# WHAT THE TASK REQUIRES
Copy the stretch of entries from the very first line through the line containing "coord(490,121)" word for word, both ends included.

====== PROVIDED ENTRIES ======

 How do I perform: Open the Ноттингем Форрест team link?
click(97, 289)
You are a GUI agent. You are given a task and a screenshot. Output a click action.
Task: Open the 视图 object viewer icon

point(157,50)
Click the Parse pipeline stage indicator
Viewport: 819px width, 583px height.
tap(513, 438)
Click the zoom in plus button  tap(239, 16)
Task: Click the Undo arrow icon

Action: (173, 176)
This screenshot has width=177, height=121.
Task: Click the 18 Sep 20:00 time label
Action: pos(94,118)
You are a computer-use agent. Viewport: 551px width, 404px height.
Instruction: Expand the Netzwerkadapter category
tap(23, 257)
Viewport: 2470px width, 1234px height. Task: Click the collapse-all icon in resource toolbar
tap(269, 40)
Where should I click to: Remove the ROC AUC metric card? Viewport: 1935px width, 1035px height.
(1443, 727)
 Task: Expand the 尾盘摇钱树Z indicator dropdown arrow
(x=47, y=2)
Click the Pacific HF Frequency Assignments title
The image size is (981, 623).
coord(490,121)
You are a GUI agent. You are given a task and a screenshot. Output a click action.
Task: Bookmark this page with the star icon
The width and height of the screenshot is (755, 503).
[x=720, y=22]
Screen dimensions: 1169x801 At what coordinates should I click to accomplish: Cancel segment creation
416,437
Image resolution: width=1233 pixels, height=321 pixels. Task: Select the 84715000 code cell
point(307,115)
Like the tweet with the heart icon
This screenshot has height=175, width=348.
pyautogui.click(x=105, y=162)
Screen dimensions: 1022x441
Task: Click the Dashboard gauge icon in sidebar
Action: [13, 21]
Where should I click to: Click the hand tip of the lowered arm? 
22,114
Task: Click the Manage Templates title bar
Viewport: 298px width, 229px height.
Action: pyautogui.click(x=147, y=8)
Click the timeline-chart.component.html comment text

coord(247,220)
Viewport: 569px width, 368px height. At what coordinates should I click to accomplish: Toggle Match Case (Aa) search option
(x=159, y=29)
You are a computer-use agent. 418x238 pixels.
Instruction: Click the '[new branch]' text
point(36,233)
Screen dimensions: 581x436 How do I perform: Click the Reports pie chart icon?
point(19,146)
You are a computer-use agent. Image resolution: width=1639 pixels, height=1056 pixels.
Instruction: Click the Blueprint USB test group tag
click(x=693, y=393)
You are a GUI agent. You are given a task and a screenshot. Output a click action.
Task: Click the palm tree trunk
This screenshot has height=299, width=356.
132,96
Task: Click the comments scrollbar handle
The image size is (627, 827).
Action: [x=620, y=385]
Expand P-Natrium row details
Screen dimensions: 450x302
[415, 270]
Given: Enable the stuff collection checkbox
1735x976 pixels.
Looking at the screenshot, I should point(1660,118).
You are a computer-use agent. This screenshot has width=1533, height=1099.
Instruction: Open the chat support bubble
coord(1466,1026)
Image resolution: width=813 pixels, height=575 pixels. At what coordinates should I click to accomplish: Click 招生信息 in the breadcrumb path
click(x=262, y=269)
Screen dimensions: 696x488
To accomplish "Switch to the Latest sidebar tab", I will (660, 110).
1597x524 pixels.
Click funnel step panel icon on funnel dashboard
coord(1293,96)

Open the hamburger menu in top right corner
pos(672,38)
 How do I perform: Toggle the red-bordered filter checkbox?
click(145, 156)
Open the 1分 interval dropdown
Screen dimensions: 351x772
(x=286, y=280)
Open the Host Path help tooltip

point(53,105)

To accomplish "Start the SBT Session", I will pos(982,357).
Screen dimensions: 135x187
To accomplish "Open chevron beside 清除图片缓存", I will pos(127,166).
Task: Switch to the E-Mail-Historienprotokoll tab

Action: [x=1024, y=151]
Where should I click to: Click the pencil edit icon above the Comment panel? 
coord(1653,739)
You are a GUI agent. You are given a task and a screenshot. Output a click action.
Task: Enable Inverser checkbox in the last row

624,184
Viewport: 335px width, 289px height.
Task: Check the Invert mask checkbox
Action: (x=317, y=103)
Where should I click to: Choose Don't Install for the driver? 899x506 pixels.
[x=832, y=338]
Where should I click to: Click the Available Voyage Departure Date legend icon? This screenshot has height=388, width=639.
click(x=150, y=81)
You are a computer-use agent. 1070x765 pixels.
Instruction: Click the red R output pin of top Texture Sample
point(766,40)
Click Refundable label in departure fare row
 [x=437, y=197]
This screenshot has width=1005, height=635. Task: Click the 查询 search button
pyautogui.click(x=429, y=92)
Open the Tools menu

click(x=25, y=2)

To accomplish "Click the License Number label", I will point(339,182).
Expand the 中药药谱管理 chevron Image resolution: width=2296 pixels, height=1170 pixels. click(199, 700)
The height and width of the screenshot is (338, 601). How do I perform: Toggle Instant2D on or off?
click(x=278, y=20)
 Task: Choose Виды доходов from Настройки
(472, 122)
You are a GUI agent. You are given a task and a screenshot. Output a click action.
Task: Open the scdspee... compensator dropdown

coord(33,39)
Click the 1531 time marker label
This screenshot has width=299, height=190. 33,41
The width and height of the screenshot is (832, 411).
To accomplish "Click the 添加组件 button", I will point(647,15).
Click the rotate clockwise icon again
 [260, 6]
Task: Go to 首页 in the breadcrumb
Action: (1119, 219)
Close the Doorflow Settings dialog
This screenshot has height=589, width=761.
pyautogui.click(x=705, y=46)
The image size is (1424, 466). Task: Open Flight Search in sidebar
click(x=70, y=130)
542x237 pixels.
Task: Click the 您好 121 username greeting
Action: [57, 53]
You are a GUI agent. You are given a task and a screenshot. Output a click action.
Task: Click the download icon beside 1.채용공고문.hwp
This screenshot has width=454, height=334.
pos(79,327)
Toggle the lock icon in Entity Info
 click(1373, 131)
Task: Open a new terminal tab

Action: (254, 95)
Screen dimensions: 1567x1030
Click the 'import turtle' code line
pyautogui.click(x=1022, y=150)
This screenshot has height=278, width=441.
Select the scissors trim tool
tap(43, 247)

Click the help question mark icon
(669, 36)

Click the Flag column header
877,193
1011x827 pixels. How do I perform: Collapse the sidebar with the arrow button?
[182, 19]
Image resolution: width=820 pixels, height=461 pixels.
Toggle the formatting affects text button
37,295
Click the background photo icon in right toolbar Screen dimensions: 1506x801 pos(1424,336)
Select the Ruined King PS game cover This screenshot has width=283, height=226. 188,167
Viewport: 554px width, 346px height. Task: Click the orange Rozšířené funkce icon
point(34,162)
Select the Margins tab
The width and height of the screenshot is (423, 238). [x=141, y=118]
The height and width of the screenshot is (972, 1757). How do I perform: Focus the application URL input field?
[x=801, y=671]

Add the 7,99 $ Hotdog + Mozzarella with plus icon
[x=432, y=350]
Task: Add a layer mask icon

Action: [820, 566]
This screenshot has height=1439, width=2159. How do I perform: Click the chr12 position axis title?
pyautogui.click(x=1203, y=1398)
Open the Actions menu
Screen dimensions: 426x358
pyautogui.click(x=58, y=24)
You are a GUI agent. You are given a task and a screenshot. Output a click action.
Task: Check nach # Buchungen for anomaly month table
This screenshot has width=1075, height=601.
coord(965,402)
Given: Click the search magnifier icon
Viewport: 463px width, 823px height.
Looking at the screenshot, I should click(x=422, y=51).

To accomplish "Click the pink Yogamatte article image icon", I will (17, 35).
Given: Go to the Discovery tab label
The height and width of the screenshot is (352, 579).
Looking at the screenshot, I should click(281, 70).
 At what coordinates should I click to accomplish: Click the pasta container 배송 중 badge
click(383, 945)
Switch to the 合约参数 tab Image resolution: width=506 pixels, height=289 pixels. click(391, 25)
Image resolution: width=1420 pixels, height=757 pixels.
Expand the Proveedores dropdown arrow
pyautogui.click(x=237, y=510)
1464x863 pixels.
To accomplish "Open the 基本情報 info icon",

======

# ANSWER TO THIS EXERCISE
 How do I perform: Open the Ноттингем Форрест team link?
click(97, 289)
You are a GUI agent. You are given a task and a screenshot. Output a click action.
Task: Open the 视图 object viewer icon

point(157,50)
Click the Parse pipeline stage indicator
Viewport: 819px width, 583px height.
tap(513, 438)
Click the zoom in plus button  tap(239, 16)
Task: Click the Undo arrow icon

Action: (173, 176)
This screenshot has width=177, height=121.
Task: Click the 18 Sep 20:00 time label
Action: pos(94,118)
You are a computer-use agent. Viewport: 551px width, 404px height.
Instruction: Expand the Netzwerkadapter category
tap(23, 257)
Viewport: 2470px width, 1234px height. Task: Click the collapse-all icon in resource toolbar
tap(269, 40)
Where should I click to: Remove the ROC AUC metric card? Viewport: 1935px width, 1035px height.
(1443, 727)
 Task: Expand the 尾盘摇钱树Z indicator dropdown arrow
(x=47, y=2)
Click the Pacific HF Frequency Assignments title
The image size is (981, 623).
coord(490,121)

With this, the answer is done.